Go figure, right?
Sean Marshall, originally scheduled to start today (and the reason his picture wound up in the First Pitch Thread is because I had scheduled that one early, and forgot to change it), wound up as the sixth Cub pitcher of the day, threw three pitches, induced Lance Berkman -- who had launched a rocket onto Sheffield already in the ninth inning -- to ground out, and got the win when the Cubs bailed out the bullpen and defeated the Astros 5-4 this afternoon at Wrigley Field.
This recap was going to have a completely different focus until the ninth inning, praising Randy Wells -- who has now thrown 16.1 scoreless innings from the start of his major league career -- for his six-inning, four-hit, three strikeout performance, and Angel Guzman and Carlos Marmol for shutting the Astros down to set up Kevin Gregg, who closed ...
Whoops. That last part didn't happen. Gregg was horrendous today, there's no getting around it. In addition to Berkman's bomb, Carlos Lee homered and the only Astro who didn't get a hit off Gregg, Geoff Blum, got hit by Gregg, at which time Lou said, "Enough" and brought in Aaron Heilman. Heilman, a bit shaky (only seven strikes in 16 pitches), managed to get two flyouts and Marshall got Berkman's groundout with the bases loaded.

[Records of locating words and elements]
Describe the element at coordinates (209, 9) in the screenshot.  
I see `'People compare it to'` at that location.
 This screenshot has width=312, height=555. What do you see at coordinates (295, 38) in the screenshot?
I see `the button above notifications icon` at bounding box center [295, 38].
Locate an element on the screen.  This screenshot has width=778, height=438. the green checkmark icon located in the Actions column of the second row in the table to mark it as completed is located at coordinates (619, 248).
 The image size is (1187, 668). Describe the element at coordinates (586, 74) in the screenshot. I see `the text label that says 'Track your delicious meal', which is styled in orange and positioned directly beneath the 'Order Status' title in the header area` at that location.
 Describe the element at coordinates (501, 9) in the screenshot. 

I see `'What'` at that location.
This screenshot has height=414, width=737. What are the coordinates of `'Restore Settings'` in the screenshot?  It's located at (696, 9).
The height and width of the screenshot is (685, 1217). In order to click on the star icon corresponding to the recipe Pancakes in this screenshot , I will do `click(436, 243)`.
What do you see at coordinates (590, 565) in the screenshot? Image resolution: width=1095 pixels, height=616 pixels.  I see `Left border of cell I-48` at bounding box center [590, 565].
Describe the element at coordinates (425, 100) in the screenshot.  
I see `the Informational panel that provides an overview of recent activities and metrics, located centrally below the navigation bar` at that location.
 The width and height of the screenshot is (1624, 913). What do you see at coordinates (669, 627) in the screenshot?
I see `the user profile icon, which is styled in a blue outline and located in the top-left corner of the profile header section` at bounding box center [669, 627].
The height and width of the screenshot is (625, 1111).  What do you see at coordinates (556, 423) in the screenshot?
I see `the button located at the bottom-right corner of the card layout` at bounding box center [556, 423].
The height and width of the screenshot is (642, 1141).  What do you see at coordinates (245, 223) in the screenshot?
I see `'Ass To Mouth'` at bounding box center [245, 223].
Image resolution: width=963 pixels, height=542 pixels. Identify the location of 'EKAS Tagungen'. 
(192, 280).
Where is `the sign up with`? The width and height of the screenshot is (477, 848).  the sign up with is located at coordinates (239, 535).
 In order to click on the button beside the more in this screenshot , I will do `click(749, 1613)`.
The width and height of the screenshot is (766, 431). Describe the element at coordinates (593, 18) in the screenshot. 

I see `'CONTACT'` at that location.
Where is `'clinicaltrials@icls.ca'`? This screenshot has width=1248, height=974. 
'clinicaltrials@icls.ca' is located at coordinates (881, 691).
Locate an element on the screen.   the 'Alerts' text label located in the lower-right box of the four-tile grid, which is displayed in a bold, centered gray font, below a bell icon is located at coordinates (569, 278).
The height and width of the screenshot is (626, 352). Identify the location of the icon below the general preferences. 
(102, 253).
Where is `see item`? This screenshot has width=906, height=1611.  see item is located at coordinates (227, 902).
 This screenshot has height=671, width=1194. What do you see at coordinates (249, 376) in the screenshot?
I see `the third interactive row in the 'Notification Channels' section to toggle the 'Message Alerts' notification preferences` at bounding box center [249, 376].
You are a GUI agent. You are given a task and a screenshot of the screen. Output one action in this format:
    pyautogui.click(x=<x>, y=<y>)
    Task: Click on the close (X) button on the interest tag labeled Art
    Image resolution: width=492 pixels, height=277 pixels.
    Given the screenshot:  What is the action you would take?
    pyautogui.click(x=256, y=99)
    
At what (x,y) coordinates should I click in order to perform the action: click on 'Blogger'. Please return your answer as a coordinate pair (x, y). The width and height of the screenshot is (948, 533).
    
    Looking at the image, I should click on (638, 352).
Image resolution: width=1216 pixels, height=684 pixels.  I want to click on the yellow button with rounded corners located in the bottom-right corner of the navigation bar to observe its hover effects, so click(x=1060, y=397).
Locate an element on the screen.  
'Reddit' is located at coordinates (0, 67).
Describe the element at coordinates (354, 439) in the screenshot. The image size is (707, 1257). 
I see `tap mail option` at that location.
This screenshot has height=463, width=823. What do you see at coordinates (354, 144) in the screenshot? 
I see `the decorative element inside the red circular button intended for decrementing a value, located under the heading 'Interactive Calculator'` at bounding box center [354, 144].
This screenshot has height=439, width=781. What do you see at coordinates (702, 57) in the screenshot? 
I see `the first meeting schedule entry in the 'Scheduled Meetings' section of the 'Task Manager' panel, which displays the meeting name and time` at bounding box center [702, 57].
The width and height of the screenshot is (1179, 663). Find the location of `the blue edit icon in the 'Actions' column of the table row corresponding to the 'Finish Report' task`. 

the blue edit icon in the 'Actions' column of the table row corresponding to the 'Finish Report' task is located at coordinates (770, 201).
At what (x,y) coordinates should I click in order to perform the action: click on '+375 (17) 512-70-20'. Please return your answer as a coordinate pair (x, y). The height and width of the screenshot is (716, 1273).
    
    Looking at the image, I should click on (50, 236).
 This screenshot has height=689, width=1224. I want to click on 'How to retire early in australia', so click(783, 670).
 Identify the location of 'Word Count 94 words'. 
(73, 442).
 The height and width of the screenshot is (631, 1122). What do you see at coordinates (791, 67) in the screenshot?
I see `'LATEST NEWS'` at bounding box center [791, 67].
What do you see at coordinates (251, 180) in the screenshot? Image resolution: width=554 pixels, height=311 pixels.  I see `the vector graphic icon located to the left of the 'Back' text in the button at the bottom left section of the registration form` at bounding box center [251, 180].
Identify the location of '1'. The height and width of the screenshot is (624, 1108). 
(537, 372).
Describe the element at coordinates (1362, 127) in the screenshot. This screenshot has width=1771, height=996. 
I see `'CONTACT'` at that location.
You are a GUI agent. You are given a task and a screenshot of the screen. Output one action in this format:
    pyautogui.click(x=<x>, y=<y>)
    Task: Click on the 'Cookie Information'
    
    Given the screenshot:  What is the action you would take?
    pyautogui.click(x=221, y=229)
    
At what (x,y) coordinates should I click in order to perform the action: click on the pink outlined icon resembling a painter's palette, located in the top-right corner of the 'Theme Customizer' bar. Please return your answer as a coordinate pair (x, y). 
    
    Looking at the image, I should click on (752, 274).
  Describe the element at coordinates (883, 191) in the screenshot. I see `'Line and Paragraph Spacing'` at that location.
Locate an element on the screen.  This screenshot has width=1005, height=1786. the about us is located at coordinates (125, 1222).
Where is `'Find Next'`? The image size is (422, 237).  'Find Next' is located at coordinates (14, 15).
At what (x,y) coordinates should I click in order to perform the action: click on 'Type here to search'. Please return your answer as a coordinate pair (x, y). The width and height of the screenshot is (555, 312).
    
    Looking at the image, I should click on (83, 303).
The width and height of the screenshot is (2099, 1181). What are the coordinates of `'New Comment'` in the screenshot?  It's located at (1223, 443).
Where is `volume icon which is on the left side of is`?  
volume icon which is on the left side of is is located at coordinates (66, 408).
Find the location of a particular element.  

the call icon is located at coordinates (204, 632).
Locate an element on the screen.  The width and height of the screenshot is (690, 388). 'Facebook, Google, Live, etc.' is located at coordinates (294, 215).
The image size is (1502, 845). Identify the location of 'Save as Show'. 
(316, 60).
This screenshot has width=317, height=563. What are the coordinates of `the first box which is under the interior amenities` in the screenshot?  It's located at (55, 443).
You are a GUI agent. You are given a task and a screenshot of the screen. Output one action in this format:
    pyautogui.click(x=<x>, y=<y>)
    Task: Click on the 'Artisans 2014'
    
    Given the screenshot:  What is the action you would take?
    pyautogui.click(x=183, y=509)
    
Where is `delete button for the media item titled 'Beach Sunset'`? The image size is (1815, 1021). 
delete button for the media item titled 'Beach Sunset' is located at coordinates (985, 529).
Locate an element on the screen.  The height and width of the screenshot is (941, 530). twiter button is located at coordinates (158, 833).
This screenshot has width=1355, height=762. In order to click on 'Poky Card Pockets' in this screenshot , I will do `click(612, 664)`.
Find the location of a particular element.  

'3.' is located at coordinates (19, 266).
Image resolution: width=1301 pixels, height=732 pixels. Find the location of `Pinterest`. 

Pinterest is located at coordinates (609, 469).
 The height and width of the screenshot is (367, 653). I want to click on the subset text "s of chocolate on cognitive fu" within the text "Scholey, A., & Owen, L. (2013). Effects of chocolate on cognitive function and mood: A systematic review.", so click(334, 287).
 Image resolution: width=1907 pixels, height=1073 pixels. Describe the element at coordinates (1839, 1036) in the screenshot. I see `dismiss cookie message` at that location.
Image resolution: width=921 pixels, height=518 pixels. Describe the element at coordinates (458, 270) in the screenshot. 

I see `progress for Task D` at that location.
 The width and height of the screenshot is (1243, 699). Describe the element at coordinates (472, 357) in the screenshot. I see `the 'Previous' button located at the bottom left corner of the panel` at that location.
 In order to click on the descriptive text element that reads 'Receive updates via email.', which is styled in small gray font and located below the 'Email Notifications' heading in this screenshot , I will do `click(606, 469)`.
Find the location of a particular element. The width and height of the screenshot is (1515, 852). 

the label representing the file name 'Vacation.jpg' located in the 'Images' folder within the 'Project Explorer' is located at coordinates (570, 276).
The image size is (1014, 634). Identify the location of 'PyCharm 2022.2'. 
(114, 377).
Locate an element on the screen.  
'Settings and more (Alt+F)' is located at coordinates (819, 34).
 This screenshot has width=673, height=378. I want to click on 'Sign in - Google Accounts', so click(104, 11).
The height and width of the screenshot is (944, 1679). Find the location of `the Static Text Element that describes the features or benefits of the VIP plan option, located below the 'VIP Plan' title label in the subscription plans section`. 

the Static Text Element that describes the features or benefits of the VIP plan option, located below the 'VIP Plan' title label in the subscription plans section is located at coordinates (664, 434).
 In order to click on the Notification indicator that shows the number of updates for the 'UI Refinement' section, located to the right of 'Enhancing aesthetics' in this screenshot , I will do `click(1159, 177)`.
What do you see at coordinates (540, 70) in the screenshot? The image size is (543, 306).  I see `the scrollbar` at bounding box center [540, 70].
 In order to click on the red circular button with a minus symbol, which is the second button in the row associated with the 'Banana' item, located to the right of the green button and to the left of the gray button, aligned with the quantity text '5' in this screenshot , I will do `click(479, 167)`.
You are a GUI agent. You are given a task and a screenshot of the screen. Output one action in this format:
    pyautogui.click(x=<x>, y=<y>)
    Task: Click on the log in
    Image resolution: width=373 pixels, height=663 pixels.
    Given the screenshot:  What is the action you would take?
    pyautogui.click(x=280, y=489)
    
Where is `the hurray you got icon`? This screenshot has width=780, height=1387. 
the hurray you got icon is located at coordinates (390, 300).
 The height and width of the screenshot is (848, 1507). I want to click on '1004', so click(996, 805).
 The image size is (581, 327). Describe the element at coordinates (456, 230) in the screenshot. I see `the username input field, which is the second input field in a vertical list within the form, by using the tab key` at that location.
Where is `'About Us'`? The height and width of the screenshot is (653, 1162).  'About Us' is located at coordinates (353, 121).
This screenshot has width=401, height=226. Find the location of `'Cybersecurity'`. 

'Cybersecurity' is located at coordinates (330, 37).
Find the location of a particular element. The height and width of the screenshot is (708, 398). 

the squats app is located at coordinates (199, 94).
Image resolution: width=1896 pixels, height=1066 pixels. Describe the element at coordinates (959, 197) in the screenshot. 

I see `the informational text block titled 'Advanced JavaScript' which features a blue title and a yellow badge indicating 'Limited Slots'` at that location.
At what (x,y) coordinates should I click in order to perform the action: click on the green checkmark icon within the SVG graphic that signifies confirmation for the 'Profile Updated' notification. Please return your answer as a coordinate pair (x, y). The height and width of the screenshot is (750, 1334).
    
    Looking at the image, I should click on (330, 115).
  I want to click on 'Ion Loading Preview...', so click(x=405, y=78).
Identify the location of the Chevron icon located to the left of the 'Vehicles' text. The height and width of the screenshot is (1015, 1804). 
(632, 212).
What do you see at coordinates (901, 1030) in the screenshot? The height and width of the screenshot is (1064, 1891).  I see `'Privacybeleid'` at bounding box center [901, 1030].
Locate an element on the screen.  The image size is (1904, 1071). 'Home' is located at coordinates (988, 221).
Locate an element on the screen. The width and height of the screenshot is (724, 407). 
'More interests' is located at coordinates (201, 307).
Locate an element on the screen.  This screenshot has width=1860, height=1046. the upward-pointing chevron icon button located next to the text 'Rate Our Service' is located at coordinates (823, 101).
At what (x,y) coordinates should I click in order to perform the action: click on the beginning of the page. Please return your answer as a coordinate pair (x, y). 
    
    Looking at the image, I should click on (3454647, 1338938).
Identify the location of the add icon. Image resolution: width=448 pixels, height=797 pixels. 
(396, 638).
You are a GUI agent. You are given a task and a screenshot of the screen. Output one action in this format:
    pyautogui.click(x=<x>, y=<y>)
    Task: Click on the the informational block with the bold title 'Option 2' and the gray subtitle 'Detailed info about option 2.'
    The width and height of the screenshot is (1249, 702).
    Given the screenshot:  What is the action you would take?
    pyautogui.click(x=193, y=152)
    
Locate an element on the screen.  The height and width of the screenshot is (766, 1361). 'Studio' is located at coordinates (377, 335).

What is asked:
• 1. By what score did the Cubs beat the Astros, according to the baseball recap?
• 2. Does the baseball recap support each statement below? (a) Randy Wells has not allowed a run in 16.1 innings since his major league career began. (b) Aaron Heilman threw ten strikes in his 16 pitches. (c) Geoff Blum got a hit off Kevin Gregg.
• 3. Can you carry the baseball recap on past its last sentence?
The data above were drawn from a separate source.

Expected results:
• 1. 5-4

• 2.
(a) Yes: "Randy Wells -- who has now thrown 16.1 scoreless innings from the start of his major league career"
(b) No: "only seven strikes in 16 pitches"
(c) No: "the only Astro who didn't get a hit off Gregg, Geoff Blum, got hit by Gregg"

• 3.
Many in the crowd in the bleachers were chanting, "Woody! Woody!" while Gregg was imploding, but that wouldn't have helped matters. Gregg had actually been pretty good over his last few appearances. I take issue with his postgame comment that "it wasn't a save situation". That shouldn't matter; Gregg dispatched the Padres easily with an identical four-run lead on Tuesday night. Maybe the four-day layoff in between appearances for him could be blamed, but Lou said in his own remarks that "if we need Gregg tomorrow, he'll be back out there." Lou also commented that he had a few words with a fan near the dugout after removing Gregg, upon which he told the fan, "You enjoy the game and let me manage the team", only, as Lou said, "in more colorful language".
Laughter followed, and the Cubs can afford that after the ninth-inning comeback, particularly satisfying off ex-Cub LaTroy Hawkins. Hawkins walked Bobby Scales -- Scales' hitting streak ended at six, but that walk was an outstanding at-bat, and all the Cubs needed was for him to get on base. Aaron Miles sacrificed him to second, and then I think everyone in the house was stunned to see the Astros pitch to Alfonso Soriano instead of putting him on. They must have told Hawkins to "let him get himself out", i.e. give him pitches outside the zone and make him swing at the bad stuff he often offers at. Instead, Soriano flared an 0-2 pitch into right field and Mike Quade sent Scales.
This was an aggressive, Wavin' Wendell type move, and the result, obviously, won the game. If Hunter Pence had made an accurate throw, Scales was probably an easy out. But Pence's throw was high and the Cubs won.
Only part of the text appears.